------ DATA SUPPLIED ------

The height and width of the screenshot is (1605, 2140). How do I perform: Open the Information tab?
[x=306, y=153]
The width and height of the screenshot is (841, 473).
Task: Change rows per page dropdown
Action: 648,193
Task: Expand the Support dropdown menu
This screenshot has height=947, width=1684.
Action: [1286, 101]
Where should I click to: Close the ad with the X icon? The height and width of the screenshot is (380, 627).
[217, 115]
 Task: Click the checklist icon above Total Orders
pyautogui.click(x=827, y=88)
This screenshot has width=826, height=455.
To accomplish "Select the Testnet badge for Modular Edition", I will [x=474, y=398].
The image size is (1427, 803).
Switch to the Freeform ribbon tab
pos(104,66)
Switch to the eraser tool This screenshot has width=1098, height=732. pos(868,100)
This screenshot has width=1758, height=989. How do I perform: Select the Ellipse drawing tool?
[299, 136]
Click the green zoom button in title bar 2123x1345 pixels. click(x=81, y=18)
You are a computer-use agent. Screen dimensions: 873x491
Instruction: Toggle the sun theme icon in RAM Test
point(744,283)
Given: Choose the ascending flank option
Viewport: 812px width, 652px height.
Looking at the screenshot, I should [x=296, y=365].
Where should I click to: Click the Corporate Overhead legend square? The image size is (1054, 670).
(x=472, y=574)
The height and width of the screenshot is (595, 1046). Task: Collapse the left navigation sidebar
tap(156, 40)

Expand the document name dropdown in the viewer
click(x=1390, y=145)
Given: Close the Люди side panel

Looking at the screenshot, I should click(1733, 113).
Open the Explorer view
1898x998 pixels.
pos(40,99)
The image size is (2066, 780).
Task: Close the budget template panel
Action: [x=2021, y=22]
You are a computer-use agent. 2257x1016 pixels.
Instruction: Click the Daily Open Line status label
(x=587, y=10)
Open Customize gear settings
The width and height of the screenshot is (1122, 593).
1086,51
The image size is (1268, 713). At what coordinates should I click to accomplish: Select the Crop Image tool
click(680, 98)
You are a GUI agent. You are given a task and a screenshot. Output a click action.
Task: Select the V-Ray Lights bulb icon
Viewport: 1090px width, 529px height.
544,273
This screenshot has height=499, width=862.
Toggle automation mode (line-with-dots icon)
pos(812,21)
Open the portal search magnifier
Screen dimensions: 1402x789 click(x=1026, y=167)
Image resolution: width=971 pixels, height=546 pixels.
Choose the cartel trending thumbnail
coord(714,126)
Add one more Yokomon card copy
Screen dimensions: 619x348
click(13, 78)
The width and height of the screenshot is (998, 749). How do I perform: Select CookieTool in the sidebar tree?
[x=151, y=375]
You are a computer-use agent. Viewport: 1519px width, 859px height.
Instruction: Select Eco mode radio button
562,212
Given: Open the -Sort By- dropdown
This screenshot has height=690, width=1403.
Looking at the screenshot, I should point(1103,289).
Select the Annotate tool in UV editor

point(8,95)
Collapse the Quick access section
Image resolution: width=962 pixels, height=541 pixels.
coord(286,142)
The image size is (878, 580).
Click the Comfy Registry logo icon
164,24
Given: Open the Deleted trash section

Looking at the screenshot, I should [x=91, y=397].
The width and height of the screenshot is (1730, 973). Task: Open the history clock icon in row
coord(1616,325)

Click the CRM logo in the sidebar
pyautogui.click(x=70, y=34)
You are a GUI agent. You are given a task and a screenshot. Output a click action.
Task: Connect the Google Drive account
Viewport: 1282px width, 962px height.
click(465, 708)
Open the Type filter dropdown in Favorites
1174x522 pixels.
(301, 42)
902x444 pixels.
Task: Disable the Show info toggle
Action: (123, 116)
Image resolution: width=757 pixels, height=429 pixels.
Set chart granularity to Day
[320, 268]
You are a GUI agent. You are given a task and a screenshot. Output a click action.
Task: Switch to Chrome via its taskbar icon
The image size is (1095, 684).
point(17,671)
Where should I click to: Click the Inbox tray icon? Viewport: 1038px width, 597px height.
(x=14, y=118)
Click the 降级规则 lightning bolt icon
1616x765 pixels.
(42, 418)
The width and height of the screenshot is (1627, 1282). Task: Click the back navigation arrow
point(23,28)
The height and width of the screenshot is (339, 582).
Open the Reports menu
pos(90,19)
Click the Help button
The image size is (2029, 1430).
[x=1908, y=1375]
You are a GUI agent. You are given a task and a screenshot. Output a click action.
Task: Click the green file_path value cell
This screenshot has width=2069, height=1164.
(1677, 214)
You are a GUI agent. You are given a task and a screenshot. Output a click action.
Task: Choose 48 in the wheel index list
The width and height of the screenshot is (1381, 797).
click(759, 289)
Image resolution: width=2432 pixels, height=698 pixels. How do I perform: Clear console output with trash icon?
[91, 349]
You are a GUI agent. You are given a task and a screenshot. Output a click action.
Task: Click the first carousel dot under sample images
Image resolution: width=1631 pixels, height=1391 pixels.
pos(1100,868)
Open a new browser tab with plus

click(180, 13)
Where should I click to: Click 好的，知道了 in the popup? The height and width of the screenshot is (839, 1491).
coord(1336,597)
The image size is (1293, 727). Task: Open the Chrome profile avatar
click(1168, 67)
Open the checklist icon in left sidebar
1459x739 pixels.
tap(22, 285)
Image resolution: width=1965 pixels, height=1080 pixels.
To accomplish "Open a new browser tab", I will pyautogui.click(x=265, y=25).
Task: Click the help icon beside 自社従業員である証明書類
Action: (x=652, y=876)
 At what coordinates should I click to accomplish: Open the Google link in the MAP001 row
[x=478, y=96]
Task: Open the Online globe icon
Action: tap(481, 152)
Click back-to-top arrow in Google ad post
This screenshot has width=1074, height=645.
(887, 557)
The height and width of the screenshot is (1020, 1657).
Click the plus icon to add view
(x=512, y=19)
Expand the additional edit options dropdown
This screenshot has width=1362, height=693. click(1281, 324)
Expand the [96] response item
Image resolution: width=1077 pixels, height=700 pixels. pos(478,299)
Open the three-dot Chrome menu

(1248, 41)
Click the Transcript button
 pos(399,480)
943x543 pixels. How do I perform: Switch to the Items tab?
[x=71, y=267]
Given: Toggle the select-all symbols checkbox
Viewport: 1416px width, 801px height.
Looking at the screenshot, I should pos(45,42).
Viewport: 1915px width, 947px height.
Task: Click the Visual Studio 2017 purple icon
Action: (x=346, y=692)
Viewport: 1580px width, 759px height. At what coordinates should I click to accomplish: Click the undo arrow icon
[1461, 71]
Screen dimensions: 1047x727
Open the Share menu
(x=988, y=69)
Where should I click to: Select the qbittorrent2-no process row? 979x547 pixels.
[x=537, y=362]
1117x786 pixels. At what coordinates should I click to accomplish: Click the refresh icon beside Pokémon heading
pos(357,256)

------

• ACTION ITEM
Please restate only the opening stretch of the records above: every line from the first through the one containing "Click the green zoom", exactly as written.

• TASK ANSWER
The height and width of the screenshot is (1605, 2140). How do I perform: Open the Information tab?
[x=306, y=153]
The width and height of the screenshot is (841, 473).
Task: Change rows per page dropdown
Action: 648,193
Task: Expand the Support dropdown menu
This screenshot has height=947, width=1684.
Action: [1286, 101]
Where should I click to: Close the ad with the X icon? The height and width of the screenshot is (380, 627).
[217, 115]
 Task: Click the checklist icon above Total Orders
pyautogui.click(x=827, y=88)
This screenshot has width=826, height=455.
To accomplish "Select the Testnet badge for Modular Edition", I will [x=474, y=398].
The image size is (1427, 803).
Switch to the Freeform ribbon tab
pos(104,66)
Switch to the eraser tool This screenshot has width=1098, height=732. pos(868,100)
This screenshot has width=1758, height=989. How do I perform: Select the Ellipse drawing tool?
[299, 136]
Click the green zoom button in title bar 2123x1345 pixels. click(x=81, y=18)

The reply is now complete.